[[ Extracted data open ]]

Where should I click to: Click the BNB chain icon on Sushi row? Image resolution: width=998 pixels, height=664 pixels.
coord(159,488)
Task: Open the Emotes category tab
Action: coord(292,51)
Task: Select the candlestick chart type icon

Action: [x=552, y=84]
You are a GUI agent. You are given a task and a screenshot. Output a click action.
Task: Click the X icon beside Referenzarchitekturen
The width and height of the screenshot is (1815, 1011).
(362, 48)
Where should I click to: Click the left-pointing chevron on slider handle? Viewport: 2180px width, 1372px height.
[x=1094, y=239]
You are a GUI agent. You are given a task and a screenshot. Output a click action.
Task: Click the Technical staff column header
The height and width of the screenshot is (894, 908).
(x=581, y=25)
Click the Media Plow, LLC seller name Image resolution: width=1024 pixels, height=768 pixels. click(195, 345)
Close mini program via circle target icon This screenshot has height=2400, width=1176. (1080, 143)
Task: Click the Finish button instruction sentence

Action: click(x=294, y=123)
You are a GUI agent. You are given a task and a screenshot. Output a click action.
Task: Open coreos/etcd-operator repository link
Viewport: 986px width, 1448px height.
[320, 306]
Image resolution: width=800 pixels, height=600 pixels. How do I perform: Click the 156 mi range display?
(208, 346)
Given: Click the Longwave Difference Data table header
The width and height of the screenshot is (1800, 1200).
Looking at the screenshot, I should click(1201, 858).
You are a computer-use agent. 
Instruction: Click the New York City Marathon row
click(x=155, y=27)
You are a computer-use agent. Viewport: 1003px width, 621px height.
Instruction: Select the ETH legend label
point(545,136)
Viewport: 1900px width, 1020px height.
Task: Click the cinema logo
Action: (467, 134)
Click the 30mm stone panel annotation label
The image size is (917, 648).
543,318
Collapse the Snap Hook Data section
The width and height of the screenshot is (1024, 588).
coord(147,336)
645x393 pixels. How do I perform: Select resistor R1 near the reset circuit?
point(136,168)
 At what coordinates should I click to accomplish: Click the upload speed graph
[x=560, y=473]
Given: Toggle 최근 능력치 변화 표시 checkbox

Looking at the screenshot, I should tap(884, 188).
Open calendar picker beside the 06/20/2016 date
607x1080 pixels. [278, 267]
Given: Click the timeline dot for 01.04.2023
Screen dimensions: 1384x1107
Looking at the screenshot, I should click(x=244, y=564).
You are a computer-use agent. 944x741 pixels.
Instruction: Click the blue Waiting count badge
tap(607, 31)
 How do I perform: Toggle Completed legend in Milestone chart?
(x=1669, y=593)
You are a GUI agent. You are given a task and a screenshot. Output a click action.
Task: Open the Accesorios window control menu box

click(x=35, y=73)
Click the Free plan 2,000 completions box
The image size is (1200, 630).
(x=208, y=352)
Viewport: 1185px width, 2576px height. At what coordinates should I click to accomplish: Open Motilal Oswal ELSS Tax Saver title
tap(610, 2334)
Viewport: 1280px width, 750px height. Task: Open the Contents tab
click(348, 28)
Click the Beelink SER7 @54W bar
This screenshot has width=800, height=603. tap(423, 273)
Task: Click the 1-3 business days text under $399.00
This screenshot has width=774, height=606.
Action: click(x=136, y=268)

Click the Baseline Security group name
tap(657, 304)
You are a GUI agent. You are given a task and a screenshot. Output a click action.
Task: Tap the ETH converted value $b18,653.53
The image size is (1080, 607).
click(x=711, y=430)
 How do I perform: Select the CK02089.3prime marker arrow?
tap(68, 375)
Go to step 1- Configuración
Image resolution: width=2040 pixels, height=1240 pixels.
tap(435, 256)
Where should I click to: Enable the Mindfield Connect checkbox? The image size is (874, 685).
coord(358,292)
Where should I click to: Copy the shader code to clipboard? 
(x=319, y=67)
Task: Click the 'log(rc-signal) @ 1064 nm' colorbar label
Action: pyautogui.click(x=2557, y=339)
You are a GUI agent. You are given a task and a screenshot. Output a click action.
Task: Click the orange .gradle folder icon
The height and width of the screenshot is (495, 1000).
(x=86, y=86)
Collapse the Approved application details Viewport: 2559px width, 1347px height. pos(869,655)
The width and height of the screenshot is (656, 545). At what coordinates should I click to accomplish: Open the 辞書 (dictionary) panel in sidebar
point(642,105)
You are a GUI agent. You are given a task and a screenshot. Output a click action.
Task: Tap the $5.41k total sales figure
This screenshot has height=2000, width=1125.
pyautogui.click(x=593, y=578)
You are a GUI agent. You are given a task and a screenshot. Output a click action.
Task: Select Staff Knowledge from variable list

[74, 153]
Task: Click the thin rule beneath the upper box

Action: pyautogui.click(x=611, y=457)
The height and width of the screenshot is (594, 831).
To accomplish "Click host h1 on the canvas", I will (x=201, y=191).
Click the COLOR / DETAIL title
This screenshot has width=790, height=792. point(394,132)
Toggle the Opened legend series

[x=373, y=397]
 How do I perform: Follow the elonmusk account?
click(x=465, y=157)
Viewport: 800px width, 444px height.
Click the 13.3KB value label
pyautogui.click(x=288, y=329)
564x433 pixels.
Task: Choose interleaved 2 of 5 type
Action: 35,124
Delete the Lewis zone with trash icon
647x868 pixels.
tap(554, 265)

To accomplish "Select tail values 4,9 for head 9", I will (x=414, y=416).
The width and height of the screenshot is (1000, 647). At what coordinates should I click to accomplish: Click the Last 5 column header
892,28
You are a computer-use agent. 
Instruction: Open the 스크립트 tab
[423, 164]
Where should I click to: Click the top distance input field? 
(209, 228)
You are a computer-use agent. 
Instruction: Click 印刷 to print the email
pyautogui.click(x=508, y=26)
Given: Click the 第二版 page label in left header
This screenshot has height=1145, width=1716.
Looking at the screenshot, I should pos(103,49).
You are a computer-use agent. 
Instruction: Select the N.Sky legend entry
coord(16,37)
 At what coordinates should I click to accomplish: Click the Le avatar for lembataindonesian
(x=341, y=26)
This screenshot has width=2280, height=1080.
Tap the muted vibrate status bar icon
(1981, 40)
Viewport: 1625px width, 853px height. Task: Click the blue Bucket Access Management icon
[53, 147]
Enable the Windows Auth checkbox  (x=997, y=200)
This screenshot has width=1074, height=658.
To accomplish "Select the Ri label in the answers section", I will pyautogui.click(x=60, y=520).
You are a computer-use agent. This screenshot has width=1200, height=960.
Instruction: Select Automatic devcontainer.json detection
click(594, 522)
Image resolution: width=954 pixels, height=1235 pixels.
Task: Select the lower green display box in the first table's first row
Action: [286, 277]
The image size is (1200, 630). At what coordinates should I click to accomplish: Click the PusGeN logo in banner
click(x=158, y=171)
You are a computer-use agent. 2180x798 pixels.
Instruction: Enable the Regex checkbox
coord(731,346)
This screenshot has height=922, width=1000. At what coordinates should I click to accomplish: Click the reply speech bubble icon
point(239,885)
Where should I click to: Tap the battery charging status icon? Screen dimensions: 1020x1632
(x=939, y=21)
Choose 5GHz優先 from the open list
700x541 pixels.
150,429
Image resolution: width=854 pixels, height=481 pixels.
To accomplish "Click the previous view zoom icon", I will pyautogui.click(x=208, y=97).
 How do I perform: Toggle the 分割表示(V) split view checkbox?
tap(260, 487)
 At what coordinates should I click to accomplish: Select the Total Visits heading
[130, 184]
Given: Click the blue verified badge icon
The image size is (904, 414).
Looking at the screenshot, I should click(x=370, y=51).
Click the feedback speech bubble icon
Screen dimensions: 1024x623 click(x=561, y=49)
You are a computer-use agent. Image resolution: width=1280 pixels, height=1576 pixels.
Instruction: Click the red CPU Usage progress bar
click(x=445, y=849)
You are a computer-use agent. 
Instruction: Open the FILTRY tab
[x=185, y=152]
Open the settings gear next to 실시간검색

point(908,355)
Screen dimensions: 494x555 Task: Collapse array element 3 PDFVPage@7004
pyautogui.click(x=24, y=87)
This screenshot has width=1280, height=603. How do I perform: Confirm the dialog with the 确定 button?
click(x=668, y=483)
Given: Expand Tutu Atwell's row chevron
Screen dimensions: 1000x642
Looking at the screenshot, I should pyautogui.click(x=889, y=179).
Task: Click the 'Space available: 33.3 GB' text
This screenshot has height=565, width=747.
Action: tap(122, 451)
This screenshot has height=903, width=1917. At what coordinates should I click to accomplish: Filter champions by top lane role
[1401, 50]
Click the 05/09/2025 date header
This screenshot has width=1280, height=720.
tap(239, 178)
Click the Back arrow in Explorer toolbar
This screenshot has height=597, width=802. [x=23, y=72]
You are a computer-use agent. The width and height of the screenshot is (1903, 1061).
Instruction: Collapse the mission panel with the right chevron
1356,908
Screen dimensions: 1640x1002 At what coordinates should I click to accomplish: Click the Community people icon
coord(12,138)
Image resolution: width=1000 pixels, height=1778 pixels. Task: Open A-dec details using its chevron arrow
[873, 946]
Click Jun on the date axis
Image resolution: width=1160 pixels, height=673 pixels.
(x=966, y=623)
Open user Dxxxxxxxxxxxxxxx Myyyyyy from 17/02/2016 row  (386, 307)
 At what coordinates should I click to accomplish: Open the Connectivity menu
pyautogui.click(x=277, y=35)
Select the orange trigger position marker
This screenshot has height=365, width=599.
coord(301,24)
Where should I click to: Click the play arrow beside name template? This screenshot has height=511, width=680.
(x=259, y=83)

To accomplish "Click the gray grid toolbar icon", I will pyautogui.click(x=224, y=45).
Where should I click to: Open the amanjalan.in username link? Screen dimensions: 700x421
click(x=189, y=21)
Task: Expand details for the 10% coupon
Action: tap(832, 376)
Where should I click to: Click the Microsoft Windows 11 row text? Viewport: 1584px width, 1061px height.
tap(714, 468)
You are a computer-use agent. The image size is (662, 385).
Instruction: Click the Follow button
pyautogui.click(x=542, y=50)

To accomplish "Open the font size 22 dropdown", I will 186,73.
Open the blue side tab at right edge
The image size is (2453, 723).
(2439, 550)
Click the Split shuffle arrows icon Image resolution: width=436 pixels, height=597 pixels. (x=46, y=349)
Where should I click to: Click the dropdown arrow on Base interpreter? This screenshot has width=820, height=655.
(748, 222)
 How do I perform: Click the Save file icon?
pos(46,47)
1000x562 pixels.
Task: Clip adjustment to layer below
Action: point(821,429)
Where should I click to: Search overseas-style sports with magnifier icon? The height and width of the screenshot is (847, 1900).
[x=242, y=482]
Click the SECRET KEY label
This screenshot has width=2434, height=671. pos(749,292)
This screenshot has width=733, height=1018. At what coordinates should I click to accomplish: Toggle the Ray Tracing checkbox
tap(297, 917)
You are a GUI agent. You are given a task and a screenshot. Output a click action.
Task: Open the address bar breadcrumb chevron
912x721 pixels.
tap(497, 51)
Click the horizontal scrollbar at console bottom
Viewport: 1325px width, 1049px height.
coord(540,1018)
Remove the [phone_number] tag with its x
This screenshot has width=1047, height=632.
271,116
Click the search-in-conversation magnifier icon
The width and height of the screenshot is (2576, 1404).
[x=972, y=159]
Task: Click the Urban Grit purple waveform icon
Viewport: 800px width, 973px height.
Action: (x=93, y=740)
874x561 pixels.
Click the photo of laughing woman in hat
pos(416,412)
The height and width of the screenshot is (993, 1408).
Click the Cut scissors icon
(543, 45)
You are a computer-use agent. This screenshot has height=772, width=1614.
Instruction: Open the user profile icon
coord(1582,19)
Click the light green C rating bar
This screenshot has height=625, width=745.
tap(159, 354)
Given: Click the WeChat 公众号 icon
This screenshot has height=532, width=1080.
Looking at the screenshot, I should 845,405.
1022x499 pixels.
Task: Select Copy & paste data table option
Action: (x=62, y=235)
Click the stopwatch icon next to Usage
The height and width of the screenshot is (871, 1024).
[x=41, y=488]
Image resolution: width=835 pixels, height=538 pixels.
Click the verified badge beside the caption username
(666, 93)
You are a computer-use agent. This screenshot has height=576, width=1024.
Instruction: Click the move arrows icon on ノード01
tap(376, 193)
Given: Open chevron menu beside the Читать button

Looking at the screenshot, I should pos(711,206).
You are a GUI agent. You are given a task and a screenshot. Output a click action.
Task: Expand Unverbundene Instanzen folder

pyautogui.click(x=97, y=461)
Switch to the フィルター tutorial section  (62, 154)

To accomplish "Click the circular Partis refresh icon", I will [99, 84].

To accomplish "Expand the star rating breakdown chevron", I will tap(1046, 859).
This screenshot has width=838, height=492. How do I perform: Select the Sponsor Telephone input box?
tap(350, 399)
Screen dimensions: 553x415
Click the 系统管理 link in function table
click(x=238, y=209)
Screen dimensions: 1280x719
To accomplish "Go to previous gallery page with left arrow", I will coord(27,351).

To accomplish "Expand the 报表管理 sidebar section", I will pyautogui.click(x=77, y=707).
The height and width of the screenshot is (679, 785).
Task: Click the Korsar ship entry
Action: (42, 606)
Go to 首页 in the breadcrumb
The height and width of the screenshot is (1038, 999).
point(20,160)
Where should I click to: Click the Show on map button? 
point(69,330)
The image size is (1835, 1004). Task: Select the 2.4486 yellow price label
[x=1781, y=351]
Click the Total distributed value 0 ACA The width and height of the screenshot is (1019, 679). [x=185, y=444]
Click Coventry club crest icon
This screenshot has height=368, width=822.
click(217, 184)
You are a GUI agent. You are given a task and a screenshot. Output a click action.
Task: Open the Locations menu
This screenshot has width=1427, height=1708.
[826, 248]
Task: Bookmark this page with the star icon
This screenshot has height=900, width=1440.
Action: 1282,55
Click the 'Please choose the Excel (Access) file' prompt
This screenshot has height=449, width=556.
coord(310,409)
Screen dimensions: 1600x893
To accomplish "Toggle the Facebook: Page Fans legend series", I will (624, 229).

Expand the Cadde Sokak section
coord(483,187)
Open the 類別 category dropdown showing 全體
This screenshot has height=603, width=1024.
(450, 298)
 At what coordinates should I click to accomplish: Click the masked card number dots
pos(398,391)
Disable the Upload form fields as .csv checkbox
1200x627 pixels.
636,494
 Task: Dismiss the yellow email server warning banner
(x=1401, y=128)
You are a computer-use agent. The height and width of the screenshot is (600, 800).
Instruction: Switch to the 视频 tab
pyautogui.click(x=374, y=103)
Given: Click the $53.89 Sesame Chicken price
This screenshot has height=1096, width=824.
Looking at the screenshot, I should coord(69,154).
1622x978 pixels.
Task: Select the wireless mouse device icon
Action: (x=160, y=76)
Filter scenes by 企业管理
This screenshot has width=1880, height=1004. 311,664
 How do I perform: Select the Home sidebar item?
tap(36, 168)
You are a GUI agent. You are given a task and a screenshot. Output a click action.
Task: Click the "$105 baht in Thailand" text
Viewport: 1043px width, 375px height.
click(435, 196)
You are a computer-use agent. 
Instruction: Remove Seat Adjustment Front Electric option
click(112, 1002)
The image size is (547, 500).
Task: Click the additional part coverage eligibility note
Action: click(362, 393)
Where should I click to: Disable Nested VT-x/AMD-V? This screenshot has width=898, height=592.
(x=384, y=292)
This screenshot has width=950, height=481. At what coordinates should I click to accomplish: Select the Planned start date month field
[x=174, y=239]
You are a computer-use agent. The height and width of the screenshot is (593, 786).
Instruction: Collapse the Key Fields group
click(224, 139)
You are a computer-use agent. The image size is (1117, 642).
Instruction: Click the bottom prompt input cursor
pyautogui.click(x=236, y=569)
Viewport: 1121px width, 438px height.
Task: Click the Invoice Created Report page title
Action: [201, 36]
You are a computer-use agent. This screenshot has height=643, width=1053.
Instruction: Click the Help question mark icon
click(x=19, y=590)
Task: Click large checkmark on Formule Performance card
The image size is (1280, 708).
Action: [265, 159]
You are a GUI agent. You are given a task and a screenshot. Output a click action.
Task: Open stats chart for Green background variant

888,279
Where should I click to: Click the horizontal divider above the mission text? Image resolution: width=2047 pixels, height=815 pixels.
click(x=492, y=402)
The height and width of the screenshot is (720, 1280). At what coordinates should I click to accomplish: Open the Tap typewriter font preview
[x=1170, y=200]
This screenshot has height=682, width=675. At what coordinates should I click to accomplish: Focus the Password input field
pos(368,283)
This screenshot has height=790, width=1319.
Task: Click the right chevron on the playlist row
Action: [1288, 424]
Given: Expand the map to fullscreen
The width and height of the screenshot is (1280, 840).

[[ Extracted data closed ]]

Give back precisely the lines above that start at the line containing "Open the blue side tab at right edge" and end at the line containing "Click the Split", inclusive. No other lines belong in the output.

* [Solution for this problem]:
Open the blue side tab at right edge
The image size is (2453, 723).
(2439, 550)
Click the Split shuffle arrows icon Image resolution: width=436 pixels, height=597 pixels. (x=46, y=349)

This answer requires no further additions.